To be sure, “Star Trek: Into Darkness” is a very different movie from “The Wrath of Khan,” and it could even be seen as a remake of Khan’s first appearance, the 1967 episode “Space Seed.” But the parallels go further than just the plot, as the former movie borrowed from some of the latter’s most iconic scenes. All told, it might have been one of the most successful “Star Trek” movies at the box office, but it wasn’t the most original.
The Menagerie
It might seem hard to imagine, but even when “Star Trek” was less than a season old, way back in 1966, they were already revisiting old episodes. Because that year, the series aired a two-part story titled “The Menagerie,” a courtroom drama story that puts Spock on trial for stealing the Enterprise. While audiences thought it was a fantastic new episode, what they didn’t realize at the time was that much of it was itself a callback to a previous episode. They didn’t know this because that previous episode hadn’t aired, and wouldn’t air on television for another 20 years.

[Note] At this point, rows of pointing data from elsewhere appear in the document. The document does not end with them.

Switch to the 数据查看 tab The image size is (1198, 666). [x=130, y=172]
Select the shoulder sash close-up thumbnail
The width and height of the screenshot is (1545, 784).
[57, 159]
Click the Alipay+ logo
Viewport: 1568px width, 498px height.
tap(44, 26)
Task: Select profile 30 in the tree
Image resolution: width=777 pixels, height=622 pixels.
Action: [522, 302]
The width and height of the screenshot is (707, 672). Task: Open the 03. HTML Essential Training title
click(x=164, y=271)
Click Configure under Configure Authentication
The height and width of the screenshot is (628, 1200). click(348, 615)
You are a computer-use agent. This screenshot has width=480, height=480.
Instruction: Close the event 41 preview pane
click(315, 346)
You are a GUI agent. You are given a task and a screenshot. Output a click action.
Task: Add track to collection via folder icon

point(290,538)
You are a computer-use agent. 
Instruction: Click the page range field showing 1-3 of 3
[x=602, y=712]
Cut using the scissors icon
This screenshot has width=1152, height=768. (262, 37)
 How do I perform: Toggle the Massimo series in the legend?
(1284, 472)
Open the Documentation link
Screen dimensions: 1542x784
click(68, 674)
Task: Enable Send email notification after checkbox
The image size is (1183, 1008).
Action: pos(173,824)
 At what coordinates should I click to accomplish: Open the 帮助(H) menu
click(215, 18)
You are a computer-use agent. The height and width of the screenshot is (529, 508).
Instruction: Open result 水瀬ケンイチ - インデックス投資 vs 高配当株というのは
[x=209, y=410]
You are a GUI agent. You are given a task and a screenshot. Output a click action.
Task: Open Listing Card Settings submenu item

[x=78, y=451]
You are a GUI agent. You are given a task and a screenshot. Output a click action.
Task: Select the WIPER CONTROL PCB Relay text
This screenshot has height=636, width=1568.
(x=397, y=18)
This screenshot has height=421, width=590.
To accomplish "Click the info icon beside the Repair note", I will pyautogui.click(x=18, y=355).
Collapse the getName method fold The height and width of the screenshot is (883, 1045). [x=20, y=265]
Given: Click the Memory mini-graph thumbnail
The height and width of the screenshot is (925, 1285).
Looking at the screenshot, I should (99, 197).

The episode in question, titled “The Cage,” was Star Trek’s original pilot, which starred Jeffrey Hunter playing Captain Pike instead of William Shatner as Captain Kirk. “The Menagerie” was designed to save some budget by using the unaired episode to fill out an extra-long two-part story. But in doing so, it established that Pike was the captain before Kirk, and there were years of stories before the events of the show’s first season. “The Cage” had long been thought lost to time by the 1980s, but when a print resurfaced, it finally aired on TV and is now part of Paramount’s “Star Trek” streaming library.
The episode was later the inspiration behind the 2022 streaming spin-off, “Star Trek: Strange New Worlds.” There, Anson Mount and Ethan Peck star as Captain Pike and a younger Mr. Spock, on missions set about a decade before Kirk took command.